Oh, I wish i could have been stronger. :(
He could not admit that he almost undressed other girls with his eyes. I told him that i he could look as much as he liked when alone, but when out and around with me he should respect me enough not to. Then he started to look at them on the sly after checking where i had my attention. So sneaky... It made me even more saddened.

And it kept on like that. 4,5 years in total. Severe gaslighting, lack of empathy, making me the problem and a lot of drama almost always including separation and an emotional reunion. Almost like he had have this drama to get attracted to me at all. His nightly masturbation and pornconsumption increased to the point that i could not be around him. I slept in my daughters room and he was angry that i didn´t sleep with him... WHY?

This summer i started to deal with him in different ways than before. I got stronger and could not take his lying, masturbating and him denying me a normal happy sexlife any more. Nor did i believe him when he said that my mental health were worsening again. He wanted me to believe that so i would start doubt my own sanity and perception again, i think.
He could not get me anymore! I think this made him so mad that he was suddenly the one slamming doors and shouting.
And then, the day after my daughters birthdayparty, he said he wanted a divorce. Just days after he had explained his deep love for me and planning building a house and telling me his fear of me letting go of him.
I first didn´t believe him. I have heard that frase so many times, so i took it for the usual drama. But no, this time he meant it for real. He said he didn´t recognize his own behaviour any more... That´s because he copied mine when angry and anxietyridden to make me understand how hurt he felt when i rather slept on the couch than letting him have his sick fettisch beside me at night.
He say he still love me, but not in a romantic way and he want to be my friend. Oh, so very noble of him... To me it sounds like he wants to eat the cookie and still have it. He still wants to inform me about work and friends like before and then disappear in front of his porn getting his dopamin kicks. He also likes to watch me when talking to me in the kitchen and unnoticed (he think) masturbate with his hand in his pocket...
I think he is a sick, sick disturbed mixup of antisocial behaviourproblems and narcissism. All my friends blame it on the asperger, but most aspies i know have feelings. This guy don´t. He also say that he learnt a lot from me and that he is now the updated version 2.0. That scares me, because when i try to talk to him about our divorce i understand he hasn´t learned a shit. Studying me just gave him more tools when manipulating people.

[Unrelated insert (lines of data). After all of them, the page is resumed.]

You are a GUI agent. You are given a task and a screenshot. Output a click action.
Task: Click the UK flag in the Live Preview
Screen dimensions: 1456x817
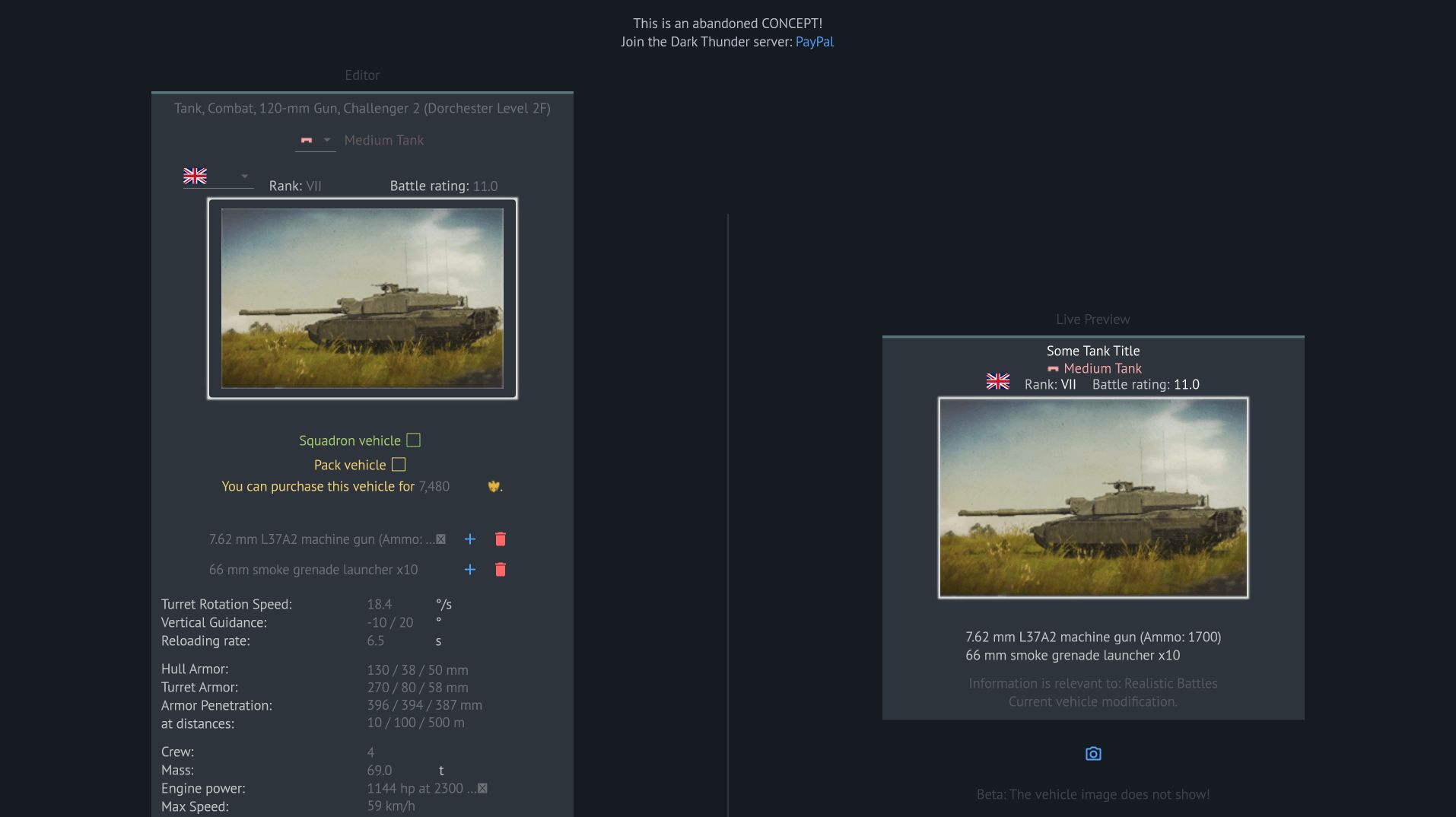click(x=997, y=382)
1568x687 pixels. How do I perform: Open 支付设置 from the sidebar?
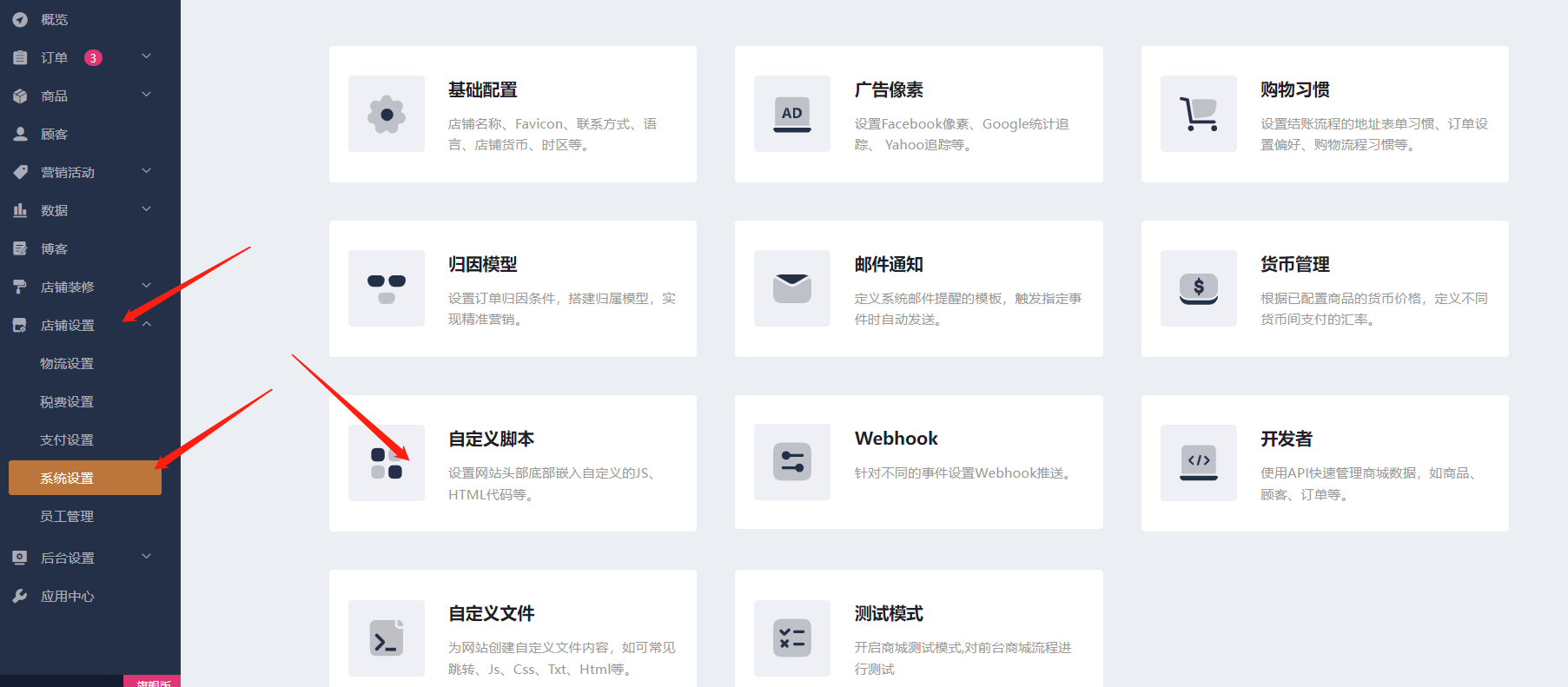click(67, 439)
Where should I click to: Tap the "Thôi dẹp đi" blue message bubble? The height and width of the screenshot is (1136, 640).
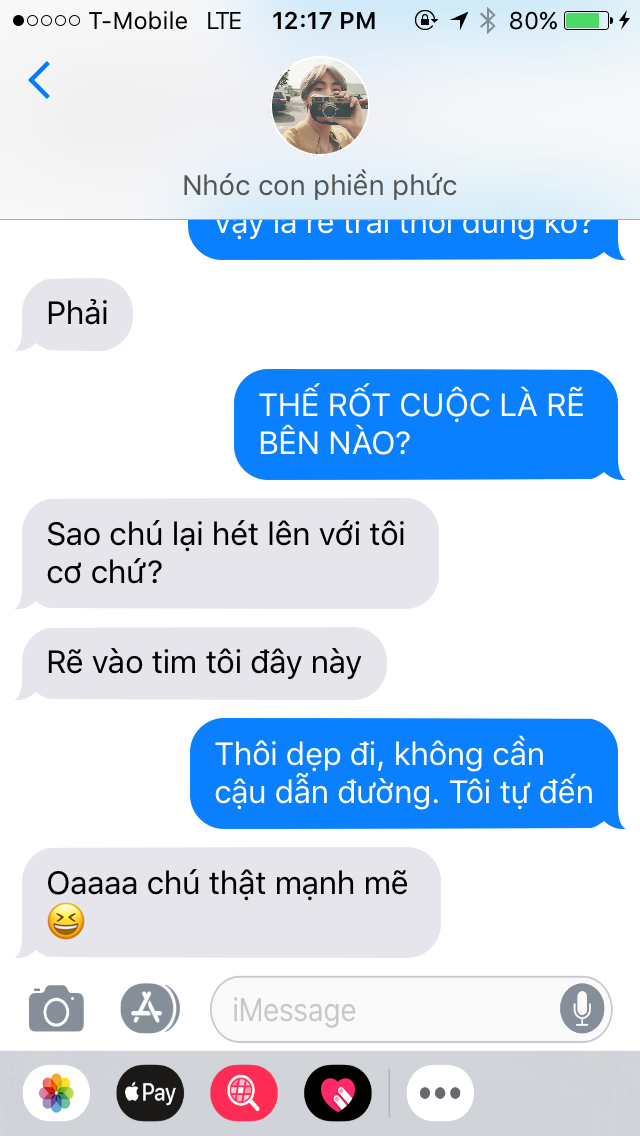tap(407, 774)
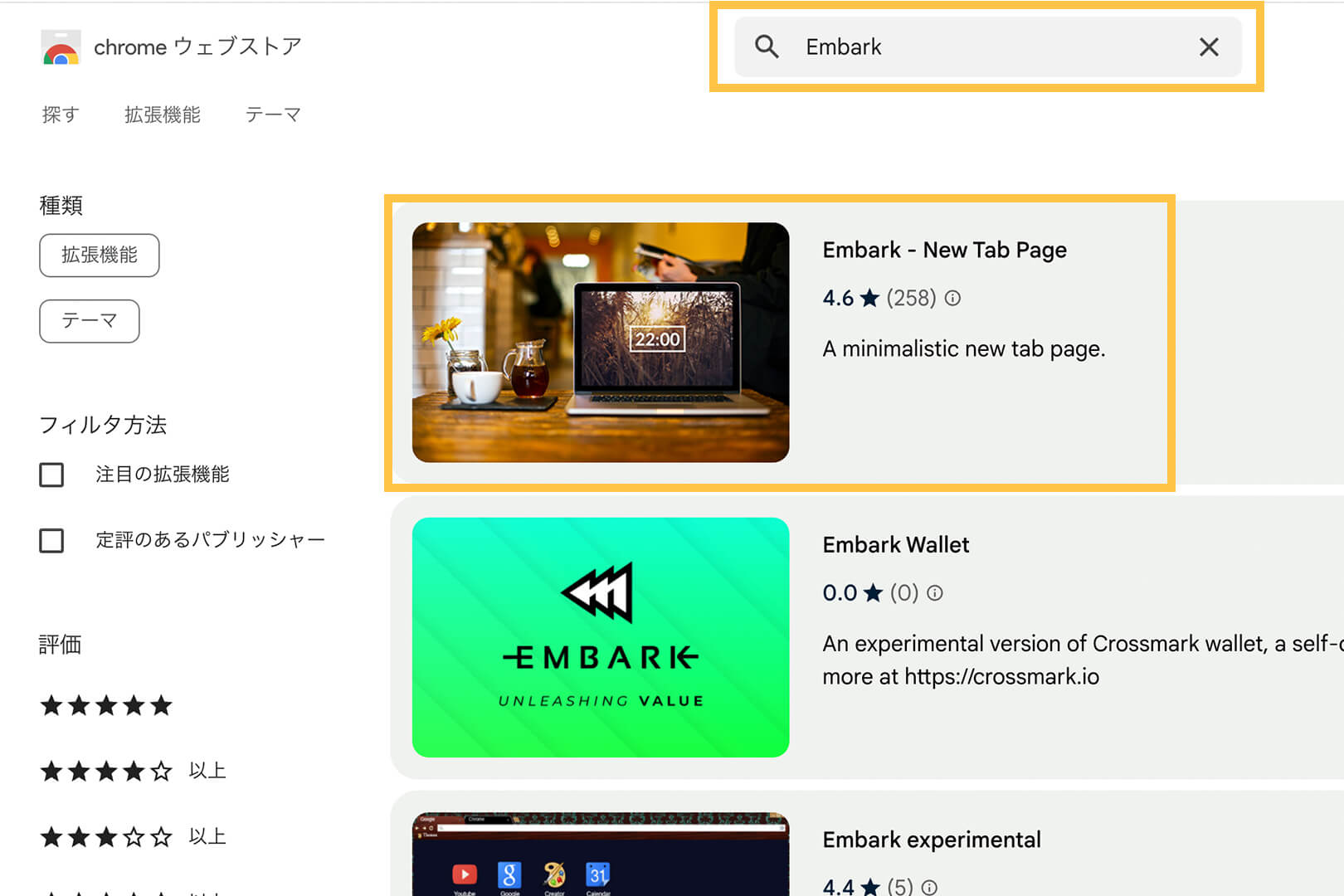
Task: Switch to the テーマ tab
Action: [x=273, y=114]
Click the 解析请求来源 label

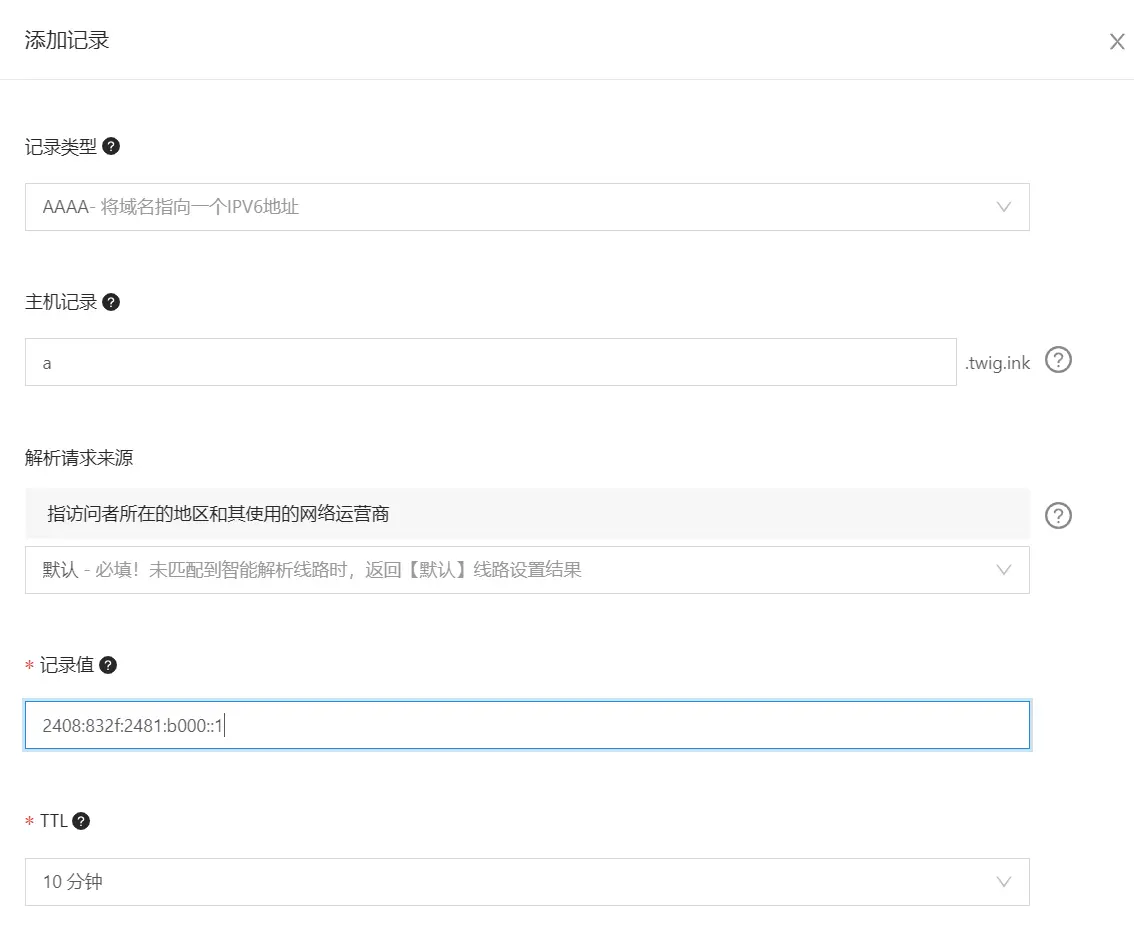click(x=79, y=458)
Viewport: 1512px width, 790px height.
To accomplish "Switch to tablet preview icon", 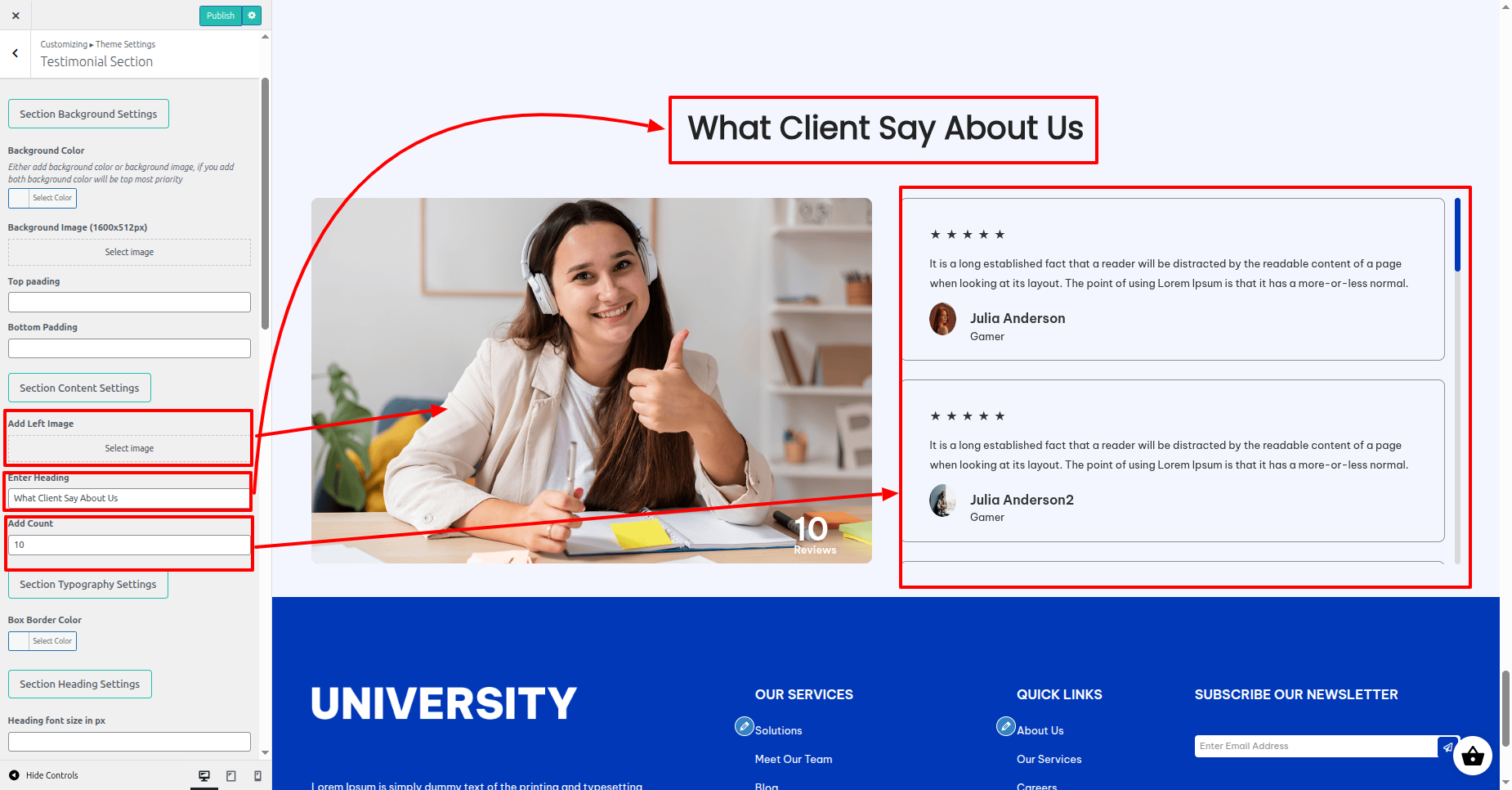I will [x=231, y=775].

And now his emotionless mother can nurse him again. I bet she would still like to breastfeed him if she could. I wonder if narcissism and antisocial behaviour is inherited. His mom is so remarkable and you get the feeling that she is looking down at you. And just the fact that she never under theese years have asked anything about me, my past life and experiences maked me think she is just the same and that´s why he still is mommy´s little babyboy.
It makes me sick thinking about how he called her darling in front of me, how they held hands when out strolling, how she almost started to cry when i first met her because she "had always thought that it would be just them ´til the day she died."
How he tells her everything about our relation and calls her on the phone several times every day. How he tells her about his sexual problems like the "sexosomnia" and ED. And how her oppinion is most important. She controls and supervise him all the time and treats him like he is the centrum of the universe. She said to me that it was probably very tough for him handeling the fact that he needed to share my attention with my daughter. SICKENING!